7. The Facility ECO and Division ECO developed scripting for the ED staff, House Supervisors and Transfer Center Representatives to utilize when a transport vs a transfer is requested. This scripting is going to be an algorithm form that helps staff make decisions regarding transfers vs transports and provides scripted responses for physicians that refuse transfers or transports.
8. On or before 4/11/16, the Transfer Center Director will review appropriate scripting with the Transfer Center Representatives and provide education on the difference between a transfer and a transport.
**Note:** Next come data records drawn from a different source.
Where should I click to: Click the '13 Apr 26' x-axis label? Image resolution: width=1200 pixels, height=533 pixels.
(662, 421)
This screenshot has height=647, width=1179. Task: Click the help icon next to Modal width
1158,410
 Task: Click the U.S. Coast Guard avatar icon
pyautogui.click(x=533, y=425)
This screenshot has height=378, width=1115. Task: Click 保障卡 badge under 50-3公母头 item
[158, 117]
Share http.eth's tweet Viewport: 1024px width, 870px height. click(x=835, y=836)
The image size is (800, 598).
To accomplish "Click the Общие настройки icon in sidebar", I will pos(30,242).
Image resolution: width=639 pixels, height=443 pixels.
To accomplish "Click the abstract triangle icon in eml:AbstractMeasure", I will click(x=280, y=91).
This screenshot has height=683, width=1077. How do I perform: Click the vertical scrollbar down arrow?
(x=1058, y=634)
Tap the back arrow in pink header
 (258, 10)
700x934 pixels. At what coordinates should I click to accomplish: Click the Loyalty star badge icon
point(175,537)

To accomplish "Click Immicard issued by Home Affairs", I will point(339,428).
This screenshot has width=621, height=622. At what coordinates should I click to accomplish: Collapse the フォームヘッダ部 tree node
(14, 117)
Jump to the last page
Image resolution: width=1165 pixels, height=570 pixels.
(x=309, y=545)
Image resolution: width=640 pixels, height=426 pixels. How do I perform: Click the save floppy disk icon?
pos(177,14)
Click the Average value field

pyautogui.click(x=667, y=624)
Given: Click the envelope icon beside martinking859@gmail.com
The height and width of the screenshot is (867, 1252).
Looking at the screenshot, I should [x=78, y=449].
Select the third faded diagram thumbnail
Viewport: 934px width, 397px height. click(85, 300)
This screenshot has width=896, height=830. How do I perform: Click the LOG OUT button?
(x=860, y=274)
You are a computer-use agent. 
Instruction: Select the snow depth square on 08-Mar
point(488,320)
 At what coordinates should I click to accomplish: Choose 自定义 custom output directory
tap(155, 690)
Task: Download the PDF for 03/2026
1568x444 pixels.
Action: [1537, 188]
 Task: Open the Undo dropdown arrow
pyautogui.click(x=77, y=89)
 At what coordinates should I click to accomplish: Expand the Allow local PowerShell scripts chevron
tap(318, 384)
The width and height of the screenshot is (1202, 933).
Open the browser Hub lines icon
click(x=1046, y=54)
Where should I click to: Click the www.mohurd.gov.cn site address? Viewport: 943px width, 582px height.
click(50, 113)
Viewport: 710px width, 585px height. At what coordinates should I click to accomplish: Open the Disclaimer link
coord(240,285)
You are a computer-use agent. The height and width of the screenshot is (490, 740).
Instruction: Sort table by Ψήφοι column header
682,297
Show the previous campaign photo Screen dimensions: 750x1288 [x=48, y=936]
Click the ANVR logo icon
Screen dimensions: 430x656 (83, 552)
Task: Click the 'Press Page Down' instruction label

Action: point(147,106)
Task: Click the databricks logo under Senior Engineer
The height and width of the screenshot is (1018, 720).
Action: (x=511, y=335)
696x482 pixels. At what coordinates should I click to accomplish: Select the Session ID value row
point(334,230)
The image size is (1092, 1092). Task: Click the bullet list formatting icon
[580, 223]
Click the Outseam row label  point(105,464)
Until this is completed, the ED medical staff and hospitalist have been told to bypass the Transfer Center and accept any appropriate transfers requested.
9. EMTALA education with all House Supervisors and AOC which was completed 3/15/16. Similar education is provided to the ED Nursing Staff every year now, and updated education has already been provided 3/4/16. The new scripting is being developed and education on this will be provided when it is developed.
10. All ED physicians have been assigned the Sullivan EMTALA training course. The required completion date for all ED Physicians is 4/15/16.
11. All house supervisors, including the House Supervisors at issue, are assigned the online Health Stream EMTALA Education Course. The required completion date is 4/25/16. The Marketing Compliance Officer confirmed she is currently in the process of entering all the House Supervisors and Managers into the computer system and will monitor for completion of all education.
Interview with the Marketing Compliance Officer (MCO) and the Risk Manager on 3/15/16 at 1:14 PM, in the Risk Management Conference Room, revealed 100% of patient transfers and transports are being audited for appropriateness and completeness of transfers. Further interview revealed 100% of incoming transfer and requests for transfer are being reviewed by the ED Directors and the MCO for compliance with EMTALA requirements. Completion of all EMTALA education and training is being monitored by the ED Directors and the MCO.